Le propos de cet article n’est pas de vous retracer une histoire complète et parfaite (bien que passionnante) de l’acid house, ce mouvement clé qui changera dès le début des années 1980 toute l’orientation artistique des musiques électroniques. Cela a déjà été fait un nombre de fois incalculable (notamment sous la plume magistrale de Kodwo Eshun), et si vous êtes actuellement en train de lire cet article, c’est que vous en avez déjà une petite idée.

Nous, nous allons plutôt nous charger d’étudier la résonance, temporelle et spatiale, de ce sous-genre de la house music qui casse des dancefloors par paquets de douze depuis plus de 30 ans. On pourrait la résumer dans cet assemblage de deux termes : une festivité complexe. Festivité, car l’histoire de cette musique est intimement liée à celle de la Fête avec un grand F – celle qu’on adore, comme vous. Complexité, car la musique acid, autant que les autres genres électroniques, est un flux évolutif qui s’adapte aux humeurs des musiciens et des auditeurs, au progrès technologique, aux sociétés et à leurs codes de conduite. Il nous faut donc nous poser cette question : pourquoi l’acid house est-elle si importante et influente dans le paysage bordélique et foisonnant des musiques électroniques ?

Une petite histoire de la musique acid

Il est tout de même nécessaire de vous refaire un petit topo de la création et de l’évolution de la musique acid, des premiers pas hésitants mais furieux, aux ponts qui se jettent progressivement avec les autres genres électroniques, de la techno au downtempo notamment. L’histoire se contentera d’être non-exhaustive, car il faudrait un bon bouquin pour entrer précisément dans les détails qui font de ce conte une bien belle romance des temps modernes.

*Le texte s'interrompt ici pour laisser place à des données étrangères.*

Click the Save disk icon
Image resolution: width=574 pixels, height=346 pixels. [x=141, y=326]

À l’origine, un mythe, un éclair de génie diront même certains. Le trio Phuture, composé de DJ Pierre, Spanky et Herb Jackson, invente un son corrosif, décapant, à l’aide d’une désormais légendaire TB-303 qui leur ouvre la voix à toutes les expérimentations possibles. Les oscillations ondulent, les fréquences s’inversent, les sonorités sont torturées, pliées, compressées et écrasées. On ajoute un beat sec, des caisses claires, un sifflet strident et fiévreux ; on module, on transgresse, on intensifie. Acid Tracks sort en 1987, reconnue unanimement (ou presque) comme le premier morceau acid à avoir envelopper un dancefloor de sa colère et de son énergie.

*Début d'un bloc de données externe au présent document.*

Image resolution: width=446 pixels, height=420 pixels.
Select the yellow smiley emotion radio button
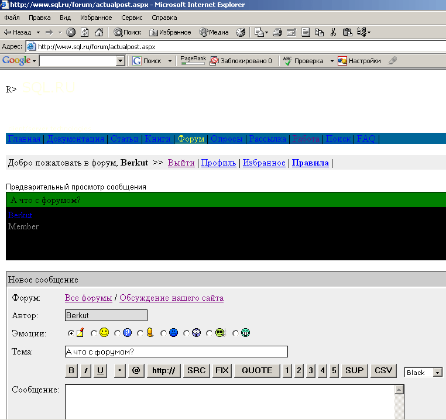click(x=94, y=333)
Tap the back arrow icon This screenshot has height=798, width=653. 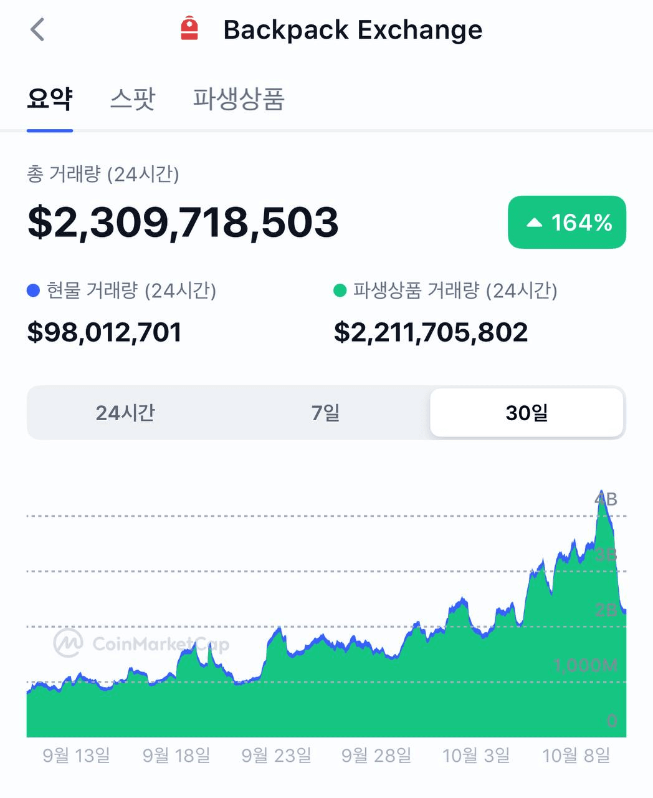[x=37, y=29]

Marshall Jefferson lui apporte sa touche de producteur de talent, et c’est l’explosion. La légende veut même que Ron Hardy ait joué quatre fois ce morceau dans la même soirée, à différents stades d’intensité de la foule, afin de déterminer quel est l’effet de cette musique psychotique sur les danseurs du Music Box de Chicago. Ceux-ci n’avaient probablement jamais rien entendu de tel auparavant. La prise est immédiate.

roland tb 303 son acid

L’acid house des débuts séduit tout d’abord par son aspect totalement déshumanisé. Des voix trafiquées et horrifiques, presque violentes, crache des incitations à la débauche (bien humaine, celle-ci), des paroles sans formes ni raison, des histoires glauques (le Where’s Your Child de Bam Bam en 1989), et on en passe. La dureté de la ligne de basse, qui oscille entre un grave pesant et des aigus assourdissants, confère un trop plein d’énergie mécanique à la musique, utilisé à bon escient. Cette mécanisation, déshumanisation du morceau, de la track (en référence aux pistes de percussions enregistrées dans le rock avant ça), marque une rupture avec la house originelle qui s’est développée sur la base du disco, de ses voix soul chaudes et de son utilisation d’instruments plus conventionnels.

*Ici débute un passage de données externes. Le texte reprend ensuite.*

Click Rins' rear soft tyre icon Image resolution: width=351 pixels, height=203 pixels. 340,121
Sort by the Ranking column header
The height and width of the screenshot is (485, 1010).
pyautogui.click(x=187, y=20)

À la passion et à l’amour des travaux de Larry Levan ou de Franckie Knuckles, on substitue une rythmique dure, peu accueillante et glauque quelques fois (on pense au I’m Your Only Friend, toujours de Phuture, ou au Higher State Of Consciousness de Josh Wink), mais bien encline à déchaîner les jackeurs toujours en manque de sensations fortes. Cet affrontement entre mécanisation et humanisation va se retrouver tout au long de l’histoire de la house et de la techno, un côté évoluant vers la chaleur de la deep-house de Larry Heard, l’autre se dirigeant plus vers la froide rigueur de la techno des commencements.

La suite, c’est celle réservée à tout genre musical destiné à connaître un succès mondial. La popularité grimpante de l’ensemble de ces genres musicaux, accélérée lors de l’explosion de la techno, va bientôt s’exporter vers le vieux continent. Cette musique, américaine jusqu’au bout des claps, séduit les jeunes européens en quête de liberté et d’une fête sans restriction. Elle intrigue les musiciens qui voit dans tout ce capharnaüm de créations, de genres et de possibilités, un moyen de créer sans cesse quelque chose de nouveau.

La musique électronique, depuis le milieu des années 1990, est véritablement une musique fleuve, avec un nombre exponentiel d’affluents. On connaît bien sûr l’amour invétéré de nos amis anglo-saxons pour cette musique qui nourrira leurs raves party dans ces mêmes années. Peu à peu, l’acid house se construit une identité visuelle et culturelle à cheval entre Europe et Amérique du Nord, et se développe tranquillement. Le plus étonnant dans tout cela, c’est que le genre connaît plusieurs périodes de creux, mais finit toujours par retrouver sa popularité – et toujours avec classe.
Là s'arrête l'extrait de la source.